The Union did their bit as a parent club to make Steel FC stand on its own. The branding of the club goes with the town of Bethlehem’s history as a steel producer, and the location of a “minor league” soccer team in the Lehigh Valley brings the club together with the Phillies’ AAA affiliate and the Flyers’ AHL affiliate.
The team’s inaugural roster also had a notable and obvious local flavor. Derrick Jones, the first player signed by the team, was a Philadelphia Union Academy product. Southampton, Pa’s Ryan Richter was selected by the Union in the 2011 Supplemental Draft after having played college ball for La Salle. Lehigh University’s very own Jamie Luchini was also signed on. This early dedication to keeping with tradition and giving chances to local talent is part of the Philly fan ethos, and it certainly helped fans identify with the early team. The team had real success in the area of development with the play with the team of Derrick Jones and Auston Trusty earning them contracts with the senior team. But by the end of the season, the core of USL rostered players had been gutted.
The development
Union sporting director Earnie Stewart was clear in the direction the team was meant to take. Bethlehem Steel head coach Brendan Burke was to develop promising academy players and integrate them into the Steel system while the other, fully professional players were to be geared up for the Union, if needed or if deserving.

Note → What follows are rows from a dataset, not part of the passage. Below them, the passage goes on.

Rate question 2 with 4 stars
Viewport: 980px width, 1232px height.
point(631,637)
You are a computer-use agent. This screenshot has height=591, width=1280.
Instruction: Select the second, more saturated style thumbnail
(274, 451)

Burke and his staff actually carried out the mantra of development quite well. Auston Trusty, a 17-year-old Union Academy player, saw regular minutes at the center of defense and trained with the Steel throughout the large majority of the season. He, along with Derrick Jones, would go onto earn homegrown contracts with the Union after solid performances for the Steel, while 16-year-old Anthony Fontana and several other current Academy players saw valuable minutes with the team.
Clearly, the Academy provided ample players of the requisite quality to help the Steel compete throughout the year and at the same time, allowed players to gain experience at a higher level of soccer. The Steel needed these Academy players to step in to help fill out the roster, but making the game day 11 consistently has shown both the skill of the players and the growing strength of the organization’s academy system.
A development-centered attitude in the inaugural season saw the team’s performance have a few bumps, and the Steel missed the playoffs with a record of 6-14-10. Though a lower finish was to be expected, the team clearly needed strengthening in the goalscoring department. To catapult the team into playoff contention, Burke will need a striker who can score 10 or 15 a season. A young back line will improve with time together.
The positives of the season coincide neatly with the preseason expectations and direction of the club. Derrick Jones and Auston Trusty being signing with the senior team could turn out to be extremely shrewd moves, while the minutes earned by other Academy players like Fontana signal exciting possibilities.
But did they have to cut the local guys?
The excitement of young players being developed aside, the departure of several key USL-rostered players by season’s end was troubling. With the team on its way to finishing with a double digit winless streak, fans could be forgiven for feeling like the team was in a tailspin. Mickey Daly was brought in as an experienced central defender but was shipped out on loan halfway through the season before soon being traded to the NASL’s Carolina RailHawks. Goalkeeper Samir Badr was incredibly acrobatic in the net but saw limited playing time and was released with a few weeks left to go. Captain Ryan Richter, besides being one of the highest scorers on the team at right back, was sold to the NASL’s New York Cosmos. After the season’s end, Jamie Luchini and Nick Bibbs were released along with Gabe Gissie and, unsurprisingly, player-coach Fred.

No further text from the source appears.